Chinese automakers are accelerating measures to secure production facilities in Europe before a proposed EU Industrial Acceleration Law makes future investments more difficult, Automotive News reported. The draft rules would require regulatory approval for large investments of more than 100 million euros from countries dominating key sectors such as electric vehicles and batteries, and could impose conditions on property, intellectual property, EU employment and local supplies.
Combined with EU duties on Chinese electric vehicle imports ranging from 10% to almost 45%, these proposals are forcing Chinese groups to quickly localize production, often using existing facilities rather than building new plants. Recent steps include Chery exploring the possibility of manufacturing with Nissan in Sunderland, manufacturing Leapmotor vehicles at Stellantis plants in Spain, using Dongfeng at the Stellantis plant in Rennes, and planning for SAIC to build a plant in Galicia. BYD, which is already preparing production in Hungary, is also exploring existing sites in Southern Europe, having suspended its project in Turkey.

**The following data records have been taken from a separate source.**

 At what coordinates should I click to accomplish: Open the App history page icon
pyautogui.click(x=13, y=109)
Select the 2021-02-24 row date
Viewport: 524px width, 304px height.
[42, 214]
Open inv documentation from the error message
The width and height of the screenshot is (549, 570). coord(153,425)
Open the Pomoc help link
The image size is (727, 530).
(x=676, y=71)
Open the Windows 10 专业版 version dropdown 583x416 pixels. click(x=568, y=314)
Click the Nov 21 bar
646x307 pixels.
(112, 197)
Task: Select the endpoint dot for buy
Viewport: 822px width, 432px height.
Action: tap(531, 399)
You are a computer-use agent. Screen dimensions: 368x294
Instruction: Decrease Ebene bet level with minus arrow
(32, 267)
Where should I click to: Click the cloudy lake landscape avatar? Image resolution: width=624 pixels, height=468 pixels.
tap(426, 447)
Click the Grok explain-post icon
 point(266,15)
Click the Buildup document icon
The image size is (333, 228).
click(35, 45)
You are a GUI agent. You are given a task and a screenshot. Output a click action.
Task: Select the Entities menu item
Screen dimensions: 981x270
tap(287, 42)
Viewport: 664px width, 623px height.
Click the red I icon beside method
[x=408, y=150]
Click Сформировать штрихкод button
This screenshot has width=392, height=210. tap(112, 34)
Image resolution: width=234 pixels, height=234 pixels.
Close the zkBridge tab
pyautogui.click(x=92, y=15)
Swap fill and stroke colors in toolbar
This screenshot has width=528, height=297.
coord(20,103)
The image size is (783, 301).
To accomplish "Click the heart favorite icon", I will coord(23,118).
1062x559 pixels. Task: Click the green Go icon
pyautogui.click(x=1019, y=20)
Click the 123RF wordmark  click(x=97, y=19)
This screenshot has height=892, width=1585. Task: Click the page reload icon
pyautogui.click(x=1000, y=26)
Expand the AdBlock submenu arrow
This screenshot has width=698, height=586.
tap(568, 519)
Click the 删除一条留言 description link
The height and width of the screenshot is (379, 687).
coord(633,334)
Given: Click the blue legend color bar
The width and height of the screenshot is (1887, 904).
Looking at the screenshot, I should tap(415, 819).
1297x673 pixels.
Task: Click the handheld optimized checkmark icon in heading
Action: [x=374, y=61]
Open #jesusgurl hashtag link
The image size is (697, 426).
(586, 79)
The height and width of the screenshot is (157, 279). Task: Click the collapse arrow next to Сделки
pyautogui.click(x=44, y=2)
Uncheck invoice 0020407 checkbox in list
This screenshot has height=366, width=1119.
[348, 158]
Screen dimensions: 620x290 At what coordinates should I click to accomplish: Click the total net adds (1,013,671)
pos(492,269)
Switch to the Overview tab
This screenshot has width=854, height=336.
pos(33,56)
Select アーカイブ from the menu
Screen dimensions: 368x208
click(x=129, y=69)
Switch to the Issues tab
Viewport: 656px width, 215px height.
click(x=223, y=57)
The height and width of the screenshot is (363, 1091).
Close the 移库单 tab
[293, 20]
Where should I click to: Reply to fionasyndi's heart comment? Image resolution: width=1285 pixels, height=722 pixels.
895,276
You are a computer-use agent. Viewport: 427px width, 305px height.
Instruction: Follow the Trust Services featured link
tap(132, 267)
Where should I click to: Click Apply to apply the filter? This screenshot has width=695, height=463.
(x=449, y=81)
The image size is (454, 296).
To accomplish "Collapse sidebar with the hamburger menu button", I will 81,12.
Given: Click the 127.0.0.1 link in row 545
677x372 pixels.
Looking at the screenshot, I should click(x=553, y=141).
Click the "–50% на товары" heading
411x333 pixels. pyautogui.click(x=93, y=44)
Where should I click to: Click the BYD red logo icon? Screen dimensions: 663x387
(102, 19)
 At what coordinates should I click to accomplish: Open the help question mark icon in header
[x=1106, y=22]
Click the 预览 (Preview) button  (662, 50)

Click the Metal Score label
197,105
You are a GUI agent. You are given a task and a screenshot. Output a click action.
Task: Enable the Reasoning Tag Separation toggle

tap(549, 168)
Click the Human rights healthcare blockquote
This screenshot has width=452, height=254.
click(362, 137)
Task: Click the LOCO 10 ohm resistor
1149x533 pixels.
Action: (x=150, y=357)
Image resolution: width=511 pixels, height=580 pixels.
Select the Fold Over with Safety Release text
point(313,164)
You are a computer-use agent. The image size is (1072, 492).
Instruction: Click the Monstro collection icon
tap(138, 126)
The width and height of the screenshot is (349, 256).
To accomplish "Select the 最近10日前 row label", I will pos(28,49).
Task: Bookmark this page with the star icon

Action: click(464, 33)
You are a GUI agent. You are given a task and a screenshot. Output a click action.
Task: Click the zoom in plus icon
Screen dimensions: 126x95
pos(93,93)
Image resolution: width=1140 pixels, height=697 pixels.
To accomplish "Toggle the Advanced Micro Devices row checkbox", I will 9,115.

This strategy is beneficial to both sides: Chinese brands are reducing the impact of duties and consolidating their positions in the European industry, while European automakers are improving the utilization of underutilized factories and protecting jobs. With the share of Chinese brands in the European market growing from 0.5% in 2021 to almost 10% in spring 2026, the partnership between the factories could change the industrial map of Europe and make Chinese manufacturing an integral part of the region's automotive ecosystem.